Anderson wrote an introduction to Gurdjieff’s ideas. The book’s premise paralleled her magazine’s slogan: “Make No Compromise with the Public Taste.”

“But first, it would have to be understood that these ideas cannot be made available to everyone,” she wrote in “The Unknowable Gurdjieff.”

“The masses don’t want them, and couldn’t understand them. Clergymen, priests, evangelists, Billy Grahams, serve the needs of those whose aspirations are on a different level, and who, in the hierarchy of ‘accident,’ never rise above that level.”

Gurdjieff taught men and women. But Heap, who joined Anderson in Paris in 1925, formed an exclusively female Gudijieff group. Many were gay, like Anderson and Heap. Several were Anderson’s future lovers.
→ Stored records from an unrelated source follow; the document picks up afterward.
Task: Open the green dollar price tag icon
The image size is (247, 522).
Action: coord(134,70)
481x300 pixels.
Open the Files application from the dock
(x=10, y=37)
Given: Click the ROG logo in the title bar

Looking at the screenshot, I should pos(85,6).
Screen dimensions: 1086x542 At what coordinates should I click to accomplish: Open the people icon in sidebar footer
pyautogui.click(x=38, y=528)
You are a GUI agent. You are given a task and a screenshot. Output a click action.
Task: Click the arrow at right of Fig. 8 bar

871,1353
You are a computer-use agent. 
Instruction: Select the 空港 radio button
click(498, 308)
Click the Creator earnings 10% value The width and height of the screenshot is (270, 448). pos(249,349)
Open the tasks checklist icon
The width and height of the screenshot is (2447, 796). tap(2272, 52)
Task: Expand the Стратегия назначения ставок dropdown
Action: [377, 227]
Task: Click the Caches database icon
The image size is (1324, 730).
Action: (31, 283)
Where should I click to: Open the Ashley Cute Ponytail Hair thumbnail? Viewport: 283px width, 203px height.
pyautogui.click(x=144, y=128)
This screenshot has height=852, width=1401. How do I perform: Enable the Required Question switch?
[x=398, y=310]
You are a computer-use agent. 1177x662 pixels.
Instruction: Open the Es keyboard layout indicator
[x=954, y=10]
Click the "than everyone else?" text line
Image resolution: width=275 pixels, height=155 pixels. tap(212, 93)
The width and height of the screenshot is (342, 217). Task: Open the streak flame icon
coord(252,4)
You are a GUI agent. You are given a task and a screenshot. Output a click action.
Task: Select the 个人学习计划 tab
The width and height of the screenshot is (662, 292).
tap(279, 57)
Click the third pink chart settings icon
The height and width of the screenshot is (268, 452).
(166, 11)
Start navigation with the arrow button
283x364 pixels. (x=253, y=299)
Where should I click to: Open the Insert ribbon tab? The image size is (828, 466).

Anderson and Heap separated. Heap put out the last issue of The Little Review in 1929 and moved to England.

By 1942, Anderson needed a place to sit out World War II. On the voyage across the Atlantic, she met the widow of Enrico Caruso, the famed operatic tenor. Anderson and Dorothy Caruso became lovers and lived together in New York until Caruso’s death in 1955.

Anderson returned to France, where she lived in a lighthouse with the opera singer Georgette Leblanc, formerly the lover of Maurice Maeterlinck, a Nobel Prize-winning Belgian dramatist.

There, Anderson wrote a novelistic memoire, “Forbidden Fires.” She died in 1973 and was buried next to Leblanc.

From a beach in Lake Bluff to a lighthouse in the south of France, Anderson echoed in her words and deeds the last lines of “Ulysses.”

It is a soliloquy by the narrator’s wife, Molly Bloom:

“Then I asked him with my eyes to ask again yes and then he asked me would I yes to say yes my mountain flower and first I put my arms around him yes and drew him down to me so he could feel my breasts all perfume yes and his heart was going like mad and yes I said yes I will Yes.”